- **Data yang Diberikan**:
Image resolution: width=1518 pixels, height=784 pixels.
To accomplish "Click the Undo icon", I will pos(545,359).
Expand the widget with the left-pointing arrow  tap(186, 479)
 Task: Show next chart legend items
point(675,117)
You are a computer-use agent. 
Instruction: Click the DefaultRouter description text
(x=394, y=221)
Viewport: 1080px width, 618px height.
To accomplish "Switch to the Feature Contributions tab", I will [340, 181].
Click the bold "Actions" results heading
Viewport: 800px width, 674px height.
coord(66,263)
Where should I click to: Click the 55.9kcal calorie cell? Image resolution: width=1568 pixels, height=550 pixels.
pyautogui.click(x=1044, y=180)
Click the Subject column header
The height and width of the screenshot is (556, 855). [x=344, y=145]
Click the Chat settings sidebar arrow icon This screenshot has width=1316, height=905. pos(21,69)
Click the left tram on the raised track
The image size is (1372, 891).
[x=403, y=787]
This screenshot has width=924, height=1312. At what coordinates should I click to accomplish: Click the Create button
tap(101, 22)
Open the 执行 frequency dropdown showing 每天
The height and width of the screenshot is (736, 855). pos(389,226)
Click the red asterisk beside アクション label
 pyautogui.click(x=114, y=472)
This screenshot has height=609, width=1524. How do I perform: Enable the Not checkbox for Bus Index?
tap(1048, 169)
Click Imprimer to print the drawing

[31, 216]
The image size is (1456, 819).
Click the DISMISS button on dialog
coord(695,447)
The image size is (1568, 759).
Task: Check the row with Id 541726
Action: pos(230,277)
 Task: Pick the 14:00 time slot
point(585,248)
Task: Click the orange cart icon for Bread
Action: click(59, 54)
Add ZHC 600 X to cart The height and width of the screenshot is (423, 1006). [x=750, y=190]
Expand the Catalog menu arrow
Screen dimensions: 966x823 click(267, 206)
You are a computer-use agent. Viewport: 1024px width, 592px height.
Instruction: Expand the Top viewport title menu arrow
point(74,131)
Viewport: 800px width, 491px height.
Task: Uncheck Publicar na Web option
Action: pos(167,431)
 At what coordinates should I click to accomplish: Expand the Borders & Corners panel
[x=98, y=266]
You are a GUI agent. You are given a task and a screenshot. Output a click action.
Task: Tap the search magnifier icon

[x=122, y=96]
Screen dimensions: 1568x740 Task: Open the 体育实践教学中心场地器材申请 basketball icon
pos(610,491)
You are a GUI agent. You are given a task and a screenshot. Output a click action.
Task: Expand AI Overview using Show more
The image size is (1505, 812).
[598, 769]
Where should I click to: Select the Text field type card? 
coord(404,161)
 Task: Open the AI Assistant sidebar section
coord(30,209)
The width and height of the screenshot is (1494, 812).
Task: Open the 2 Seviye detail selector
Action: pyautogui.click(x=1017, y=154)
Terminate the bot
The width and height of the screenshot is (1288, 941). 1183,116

- **Rincian Latihan**: Tuliskan kembali tanpa mengubah apa pun semua baris, mulai dari baris yang memuat "Click the Subject column header" hingga baris terakhir data.

- **Jawaban Akhir**:
Click the Subject column header
The height and width of the screenshot is (556, 855). [x=344, y=145]
Click the Chat settings sidebar arrow icon This screenshot has width=1316, height=905. pos(21,69)
Click the left tram on the raised track
The image size is (1372, 891).
[x=403, y=787]
This screenshot has width=924, height=1312. At what coordinates should I click to accomplish: Click the Create button
tap(101, 22)
Open the 执行 frequency dropdown showing 每天
The height and width of the screenshot is (736, 855). pos(389,226)
Click the red asterisk beside アクション label
 pyautogui.click(x=114, y=472)
This screenshot has height=609, width=1524. How do I perform: Enable the Not checkbox for Bus Index?
tap(1048, 169)
Click Imprimer to print the drawing

[31, 216]
The image size is (1456, 819).
Click the DISMISS button on dialog
coord(695,447)
The image size is (1568, 759).
Task: Check the row with Id 541726
Action: pos(230,277)
 Task: Pick the 14:00 time slot
point(585,248)
Task: Click the orange cart icon for Bread
Action: click(59, 54)
Add ZHC 600 X to cart The height and width of the screenshot is (423, 1006). [x=750, y=190]
Expand the Catalog menu arrow
Screen dimensions: 966x823 click(267, 206)
You are a computer-use agent. Viewport: 1024px width, 592px height.
Instruction: Expand the Top viewport title menu arrow
point(74,131)
Viewport: 800px width, 491px height.
Task: Uncheck Publicar na Web option
Action: pos(167,431)
 At what coordinates should I click to accomplish: Expand the Borders & Corners panel
[x=98, y=266]
You are a GUI agent. You are given a task and a screenshot. Output a click action.
Task: Tap the search magnifier icon

[x=122, y=96]
Screen dimensions: 1568x740 Task: Open the 体育实践教学中心场地器材申请 basketball icon
pos(610,491)
You are a GUI agent. You are given a task and a screenshot. Output a click action.
Task: Expand AI Overview using Show more
The image size is (1505, 812).
[598, 769]
Where should I click to: Select the Text field type card? 
coord(404,161)
 Task: Open the AI Assistant sidebar section
coord(30,209)
The width and height of the screenshot is (1494, 812).
Task: Open the 2 Seviye detail selector
Action: pyautogui.click(x=1017, y=154)
Terminate the bot
The width and height of the screenshot is (1288, 941). 1183,116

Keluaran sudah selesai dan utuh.